Abstract
In this paper I discuss two approaches to certain context-sensitive cognitive episodes, focusing on temporal indexicals and tense. The first approach is David Kaplan's (1979, 1989). The second is the reflexive-referential approach used by Korta and Perry in Critical Pragmatics (2011). I argue for the second approach.
I take utterances and beliefs to be cognitive episodes: Things or events that occur in space and time, that have cognitive contents, and have causes and effects (Perry, 2019, 2020, de Ponte, Korta and Perry, 2023). I consider what seems to be an issue of detail. On Kaplan's approach, contexts are sets, quadruples of a speaker, time, location and world, and episodes (utterances) do not appear in the theory, but are modeled by pairs of expressions and contexts. An expression has a character (meaning); an expression-in-context has a content (proposition or component thereof.) On the reflexive-referential theory, episodes appear in the theory; they are what the theory is about. Speaker-of, time-of, and location-of are roles, that is, functions from an episode to the object that stands in the appropriate relation.
I argue that this difference is more significant than it might seem. The reflexive-referential theory inherits a key insight of Kaplan's theory, and of John Perry's earlier view: the distinction between different ways in which information can be discovered, believed and asserted. But the inclusion of episodes has several advantages. First, it has advantages for understanding the relation between the content of cognitive episodes, their causal roles and their cognitive significance. Second, it accounts for -and makes use of- the fact that episodes have many other properties in addition to having speakers, locations, and times, that can be relevant to understanding their cognitive significance.

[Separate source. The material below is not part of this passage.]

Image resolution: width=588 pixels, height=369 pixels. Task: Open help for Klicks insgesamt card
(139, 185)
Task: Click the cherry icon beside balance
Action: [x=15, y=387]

Reflexive-referential theory has its roots on Frege (and Russell), but it supposes a clear departure from his views (its starting point is Perry's (1979) rejection of the doctrine of propositions, defended by Frege and Russell). I believe, however, that it is actually more amiable to Frege's program than the interpretation given by the so-called neo-Fregeans (most notably, Evans, 1981). In particular, I argue that the issue of cognitive dynamics can be dealt with in the reflexive- referential account.